• The task: Every line from the beginning of the data through the line containing "Task: Tap the" should be reproduced exactly, and no further lines should be output.

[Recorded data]
>>>

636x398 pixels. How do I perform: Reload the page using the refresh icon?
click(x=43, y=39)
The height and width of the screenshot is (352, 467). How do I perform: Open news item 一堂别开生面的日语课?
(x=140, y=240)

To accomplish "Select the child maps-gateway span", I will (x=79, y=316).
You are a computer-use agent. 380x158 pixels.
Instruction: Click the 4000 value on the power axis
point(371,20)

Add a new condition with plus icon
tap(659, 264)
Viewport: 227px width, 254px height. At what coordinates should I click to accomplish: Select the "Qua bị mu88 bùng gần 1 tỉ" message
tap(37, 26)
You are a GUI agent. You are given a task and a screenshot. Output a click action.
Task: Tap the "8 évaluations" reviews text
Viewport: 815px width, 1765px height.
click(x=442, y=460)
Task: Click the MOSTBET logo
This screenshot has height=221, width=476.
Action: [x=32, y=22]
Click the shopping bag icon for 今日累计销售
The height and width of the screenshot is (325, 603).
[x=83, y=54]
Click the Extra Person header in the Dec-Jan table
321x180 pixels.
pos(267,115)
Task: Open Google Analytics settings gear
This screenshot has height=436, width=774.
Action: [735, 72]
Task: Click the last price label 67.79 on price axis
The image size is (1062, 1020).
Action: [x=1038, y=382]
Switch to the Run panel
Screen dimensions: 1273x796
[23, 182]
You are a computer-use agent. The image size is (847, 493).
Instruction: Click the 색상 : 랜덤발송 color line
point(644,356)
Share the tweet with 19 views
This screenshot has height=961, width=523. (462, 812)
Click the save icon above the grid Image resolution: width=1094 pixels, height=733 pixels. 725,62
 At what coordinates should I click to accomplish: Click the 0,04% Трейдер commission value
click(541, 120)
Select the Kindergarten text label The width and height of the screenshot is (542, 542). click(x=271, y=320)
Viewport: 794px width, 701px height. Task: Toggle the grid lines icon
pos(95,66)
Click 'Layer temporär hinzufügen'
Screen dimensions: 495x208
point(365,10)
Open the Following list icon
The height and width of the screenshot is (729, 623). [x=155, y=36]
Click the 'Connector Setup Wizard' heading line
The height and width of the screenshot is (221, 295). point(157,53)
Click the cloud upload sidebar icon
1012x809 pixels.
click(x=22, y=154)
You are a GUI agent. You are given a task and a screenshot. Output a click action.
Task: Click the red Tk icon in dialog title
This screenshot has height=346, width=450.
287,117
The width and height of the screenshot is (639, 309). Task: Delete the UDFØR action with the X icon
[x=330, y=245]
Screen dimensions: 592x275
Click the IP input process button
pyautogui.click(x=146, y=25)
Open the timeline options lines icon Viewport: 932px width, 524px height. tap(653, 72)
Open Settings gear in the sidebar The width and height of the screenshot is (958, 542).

<<<

• Your solution:
636x398 pixels. How do I perform: Reload the page using the refresh icon?
click(x=43, y=39)
The height and width of the screenshot is (352, 467). How do I perform: Open news item 一堂别开生面的日语课?
(x=140, y=240)

To accomplish "Select the child maps-gateway span", I will (x=79, y=316).
You are a computer-use agent. 380x158 pixels.
Instruction: Click the 4000 value on the power axis
point(371,20)

Add a new condition with plus icon
tap(659, 264)
Viewport: 227px width, 254px height. At what coordinates should I click to accomplish: Select the "Qua bị mu88 bùng gần 1 tỉ" message
tap(37, 26)
You are a GUI agent. You are given a task and a screenshot. Output a click action.
Task: Tap the "8 évaluations" reviews text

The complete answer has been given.